Gavin Ewing

Personal information
- Full name: Gavin Mackie Ewing
- Born: 21 January 1981 (age 45) Harare, Zimbabwe
- Batting: Right-handed
- Bowling: Right-arm offbreak
- Role: All-rounder

International information
- National side: Zimbabwe;
- Test debut (cap 58): 17 October 2003 v Australia
- Last Test: 13 September 2005 v India
- ODI debut (cap 85): 1 December 2004 v England
- Last ODI: 4 September 2005 v India

Domestic team information
- 2002–2005: Matabeleland
- 2009–2013: Matabeleland Tuskers

Career statistics
| Competition | Test | ODI | FC | LA |
| Matches | 3 | 7 | 56 | 62 |
| Runs scored | 108 | 97 | 3,288 | 1,281 |
| Batting average | 18.00 | 13.85 | 40.09 | 27.25 |
| 100s/50s | 0/1 | 0/0 | 7/19 | 1/6 |
| Top score | 71 | 46 | 212 | 106 |
| Balls bowled | 426 | 312 | 7,123 | 2,160 |
| Wickets | 2 | 5 | 98 | 43 |
| Bowling average | 130.00 | 47.20 | 34.25 | 35.16 |
| 5 wickets in innings | 0 | 0 | 4 | 0 |
| 10 wickets in match | 0 | 0 | 0 | 0 |
| Best bowling | 1/27 | 3/31 | 7/64 | 3/8 |
| Catches/stumpings | 1/– | 3/– | 26/– | 22/– |
- Source: ESPNcricinfo, 11 June 2015

= Gavin Ewing =

Zimbabwean cricketer (born 1981)

Gavin Mackie Ewing (born 21 January 1981) is a Zimbabwean former cricketer. He is a right-handed batsman and bowls a right-arm offbreak. As a teenager, he spent a short time at Potchefstroom Boys High in South Africa before returning to Zimbabwe to complete his schooling at Falcon College in Esigodini.
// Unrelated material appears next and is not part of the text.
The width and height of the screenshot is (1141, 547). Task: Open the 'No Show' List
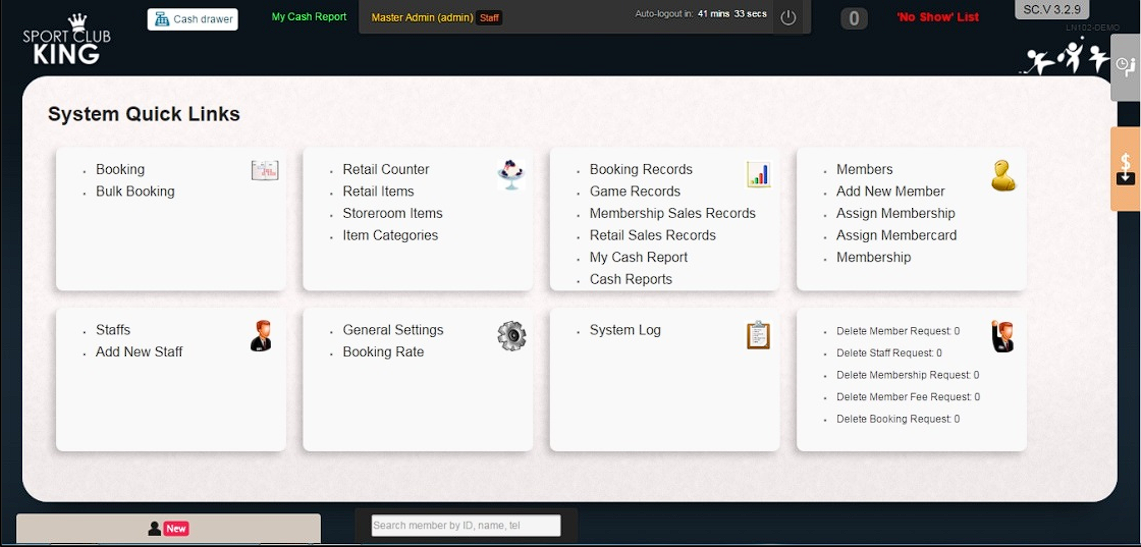point(937,17)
He plays for Zimbabwe and Matabeleland. His current Test high batting score is 71, with an average of 18. He was initially called up for the 2003–04 tour in Australia, having previously played in the 1999 Under-19 World Cup and finished in the list of the top ten wicket players. He is a confident and aggressive middle-order batsman, and amongst the list of fifteen cricketers who had a coming together with the country's Cricket Union in 2004. He returned to the side in November of that year. In 2009, he spent a season playing cricket in Devon for Paignton CC, having a reasonable season before returning to Zimbabwe.